Pela calada, o mundo habituou-se a que os Estados Unidos façam o que querem, sob a capa da liberdade e da democracia, escondendo maquiavélicos planos de hegemonia económica, política e militar. Assim aconteceu na Guerra Fria contra o Comunismo do Bloco Soviético, Cuba e no Médio Oriente, com o apoio da CIA às juntas ditatoriais da América do Sul e Indonésia nos anos 70, o endividamento da Polónia ao FMI em 1989, o apoio da Escola de Chicago de Milton Friedman à China a dois meses do Massacre de Tiananmen e as investidas directas contra o Iraque, por Bush Pai e Filho. Sedenta dos poços de petróleo de Saddam Hussein, a Casa Branca aproveitou-se do abalo sociológico da queda das torres gémeas de Nova Iorque para empurrar uma súbita invasão ao país que alegadamente albergava o terrorista Bin Laden e estaria na posse de armas de destruição maciça. Essa investida político-militar, sabe-se hoje, assentou em dados fabricados e informações fictícias, compiladas pela CIA através de maquinações das mais altas esferas, que ainda enriquecem à custa da reconstrução do Iraque.

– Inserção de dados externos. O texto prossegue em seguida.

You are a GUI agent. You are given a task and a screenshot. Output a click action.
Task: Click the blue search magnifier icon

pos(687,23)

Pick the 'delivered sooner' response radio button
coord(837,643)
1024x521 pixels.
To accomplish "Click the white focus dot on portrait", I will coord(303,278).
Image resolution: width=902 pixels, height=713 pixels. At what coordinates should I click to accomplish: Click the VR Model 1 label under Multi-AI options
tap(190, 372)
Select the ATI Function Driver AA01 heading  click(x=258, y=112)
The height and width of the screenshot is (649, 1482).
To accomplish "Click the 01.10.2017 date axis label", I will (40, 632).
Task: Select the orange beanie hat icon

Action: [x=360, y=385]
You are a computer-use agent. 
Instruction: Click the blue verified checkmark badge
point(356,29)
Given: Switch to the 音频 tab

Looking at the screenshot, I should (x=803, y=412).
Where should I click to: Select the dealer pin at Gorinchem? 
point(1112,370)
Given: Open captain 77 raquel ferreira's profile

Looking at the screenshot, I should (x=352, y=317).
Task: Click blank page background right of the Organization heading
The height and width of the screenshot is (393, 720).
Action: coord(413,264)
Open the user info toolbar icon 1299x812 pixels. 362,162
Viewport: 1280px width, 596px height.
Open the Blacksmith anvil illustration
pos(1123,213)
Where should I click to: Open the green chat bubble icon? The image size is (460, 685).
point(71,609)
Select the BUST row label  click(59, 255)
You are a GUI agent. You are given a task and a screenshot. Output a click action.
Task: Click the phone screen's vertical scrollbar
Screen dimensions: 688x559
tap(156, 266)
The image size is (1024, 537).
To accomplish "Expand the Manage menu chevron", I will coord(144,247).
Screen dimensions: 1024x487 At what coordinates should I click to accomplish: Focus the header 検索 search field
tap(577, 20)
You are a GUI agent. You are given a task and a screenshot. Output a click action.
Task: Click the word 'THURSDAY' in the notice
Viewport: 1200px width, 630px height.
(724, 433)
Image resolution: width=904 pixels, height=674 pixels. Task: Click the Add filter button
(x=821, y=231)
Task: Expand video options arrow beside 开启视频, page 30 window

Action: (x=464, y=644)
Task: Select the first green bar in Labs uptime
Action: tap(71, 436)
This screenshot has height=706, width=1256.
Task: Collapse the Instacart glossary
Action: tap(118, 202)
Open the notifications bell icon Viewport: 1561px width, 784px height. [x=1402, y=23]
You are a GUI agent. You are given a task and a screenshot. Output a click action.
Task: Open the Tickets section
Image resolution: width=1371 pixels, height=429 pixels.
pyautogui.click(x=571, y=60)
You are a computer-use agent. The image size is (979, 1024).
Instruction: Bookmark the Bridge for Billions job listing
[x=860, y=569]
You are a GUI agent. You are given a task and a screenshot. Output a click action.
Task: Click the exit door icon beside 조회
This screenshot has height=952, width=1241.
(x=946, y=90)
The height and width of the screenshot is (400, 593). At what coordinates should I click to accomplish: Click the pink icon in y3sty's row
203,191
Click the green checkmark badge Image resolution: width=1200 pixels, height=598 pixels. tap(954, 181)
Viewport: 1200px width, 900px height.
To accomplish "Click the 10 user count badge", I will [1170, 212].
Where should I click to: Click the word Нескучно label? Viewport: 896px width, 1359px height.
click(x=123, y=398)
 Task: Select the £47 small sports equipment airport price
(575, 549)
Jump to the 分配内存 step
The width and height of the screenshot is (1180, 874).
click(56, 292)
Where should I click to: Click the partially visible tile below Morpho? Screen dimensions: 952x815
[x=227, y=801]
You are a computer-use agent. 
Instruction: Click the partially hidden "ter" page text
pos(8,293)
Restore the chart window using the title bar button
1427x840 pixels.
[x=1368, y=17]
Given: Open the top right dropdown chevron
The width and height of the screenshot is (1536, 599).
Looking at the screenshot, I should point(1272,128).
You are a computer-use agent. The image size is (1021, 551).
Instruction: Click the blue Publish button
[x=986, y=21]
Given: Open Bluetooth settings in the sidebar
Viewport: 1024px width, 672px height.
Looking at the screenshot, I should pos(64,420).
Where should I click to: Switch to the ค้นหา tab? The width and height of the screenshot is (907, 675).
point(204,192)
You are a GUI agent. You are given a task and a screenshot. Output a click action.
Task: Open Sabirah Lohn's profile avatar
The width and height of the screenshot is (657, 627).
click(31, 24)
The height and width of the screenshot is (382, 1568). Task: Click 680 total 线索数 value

Quando o diplomata Joseph Wilson IV se apercebeu, em 2002, de que era apontado como a fonte de provas de que o Níger fornecera urânio para a construção de armas nucleares ao Iraque, apesar do relatório que entregara à CIA indicar o oposto, compreendeu a desonestidade das intenções da Casa Branca. Ao delatar a situação num artigo de opinião do New York Times, o escândalo foi tal que a Casa Branca retaliou, revelando ilegalmente a identidade da sua esposa, Valerie Plame, como agente secreta da CIA. Esta operação teve por objectivo desacreditar as afirmações do ex-embaixador e virou do avesso a vida do casal.

Baseado no livro auto-biográfico de Valerie Plame, Jogo Limpo desenvolve-se como um thriller de Tom Clancy, mas rapidamente perde ímpeto. Lê-se muita indignação nas entrelinhas, mas não se sente medo pelos personagens. Sem risco de vida, o filme marina na missão de acusar e imputar, com algum enquadramento através de imagens de arquivo com intervenções públicas do presidente e do seu gabinete. Mas as técnicas de branqueamento da opinião pública continuam a funcionar. Ninguém foi exonerado do seu cargo, a não ser alguns bodes expiatórios, que o filme tenta fazer passar por culpados. Em vez de Richard Armitage, Chefe de Gabinete do Vice-Presidente Dick Chaney, o guião transferiu a raiz do mal para o seu assistente, Scooter Libby, condenado criminalmente em 2006 pela exposição da identidade de Valerie Plame, mas perdoado pelo próprio Presidente.

O timing de Jogo Limpo também não joga a seu favor. Michael Moore, em 2004, montou à pressa Farenheit 9/11, com o intuito de travar a reeleição de George W. Bush, e Eugene Jarecki preferiu esperar pelo fim do fogo cruzado para estrear Porque Lutamos? (2005), o seu inflamado e bem estruturado documentário sobre todas as guerras que os EUA, ilegitimamente, provocaram. Jogo Limpo chega com a poeira mais do que assente, a apregoar o óbvio. Suponho que mais valha tarde. Naomi Watts e Sean Penn são os protagonistas; os seus nomes evitam que o filme passe despercebido, mas as suas interpretações não trazem nada de novo.